Ready to venture out and discover the unspoiled beauty of nature? From soaring peaks to jewel-toned lakes, you’ll see sights that’ll leave you breathless when you join us on a tour of Banff in the Canadian Rockies. “My wife and I have been to over 120 countries, and we’ve been to all the seven continents, and I can honestly say that the Canadian Rockies rank amongst the very best in terms of being the most pristine and picturesque,” said traveler Art after taking our Canadian Rockies by Train: Banff, Lake Louise & Vancouver tour. “Stunningly breathtaking sceneries abound.” Whether you choose to explore that scenery by glass-domed train, sky gondola, river raft, or all of the above is up to you, but you’ll have your pick when you visit Banff on a trip to Canada with us. Check out our Banff National Park travel guide below to unlock its majesty.
Banff National Park Travel Guide at a Glance
Where is Banff National Park? Banff National Park is located in the Canadian Rocky Mountains in Southwestern Alberta, near the border with British Columbia.
When is the best time to visit Banff? It’s best to visit Banff between May and September: The weather is at its warmest, the snow has melted off the trails, and the lakes will glitter under the sunshine. Setting off on one of our guided tours of Banff National Park during this time of year means you’ll have the best conditions for outdoor activities, like hiking and visiting iconic viewpoints.
How big is Banff National Park? The park sprawls over 2,500 square miles. Most of that area’s wilderness, but it also encompasses the charming towns of Banff and Lake Louise. When you join us on a tour of Banff, you’ll actually stay at a hotel within the park in one of the two towns.
What wildlife can you see in Banff National Park? Observing wildlife is one of the top things to do in Banff, Canada. You might see moose, bears, elk, eagles, osprey, and more while touring the park.
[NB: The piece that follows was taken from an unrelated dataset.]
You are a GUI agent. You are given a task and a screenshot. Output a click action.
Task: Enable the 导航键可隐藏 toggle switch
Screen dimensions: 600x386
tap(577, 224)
How many days do you need in Banff National Park? We recommend spending between two and five days visiting Banff and its surrounding area. Our tours of Banff will give you ample time to explore the park at your leisure, while still showing you all its major sights (as well as its hidden gems).
How can you visit Banff National Park? Most people travel by bus or car when visiting Banff National Park, and you’ll need a National Park Pass to get in. When you go guided on a tour with us, we’ll take care of all the logistics for you—including transportation, park passes, lodging, and more.
Banff travel guide fun fact: Banff National Park is part of the UNESCO-listed Canadian Rocky Mountain Parks site.
Top things to do in Banff, Canada
From experiencing outdoor adventures to taking in gorgeous scenery, there are so many things to do in Banff National Park. Below are some of the best.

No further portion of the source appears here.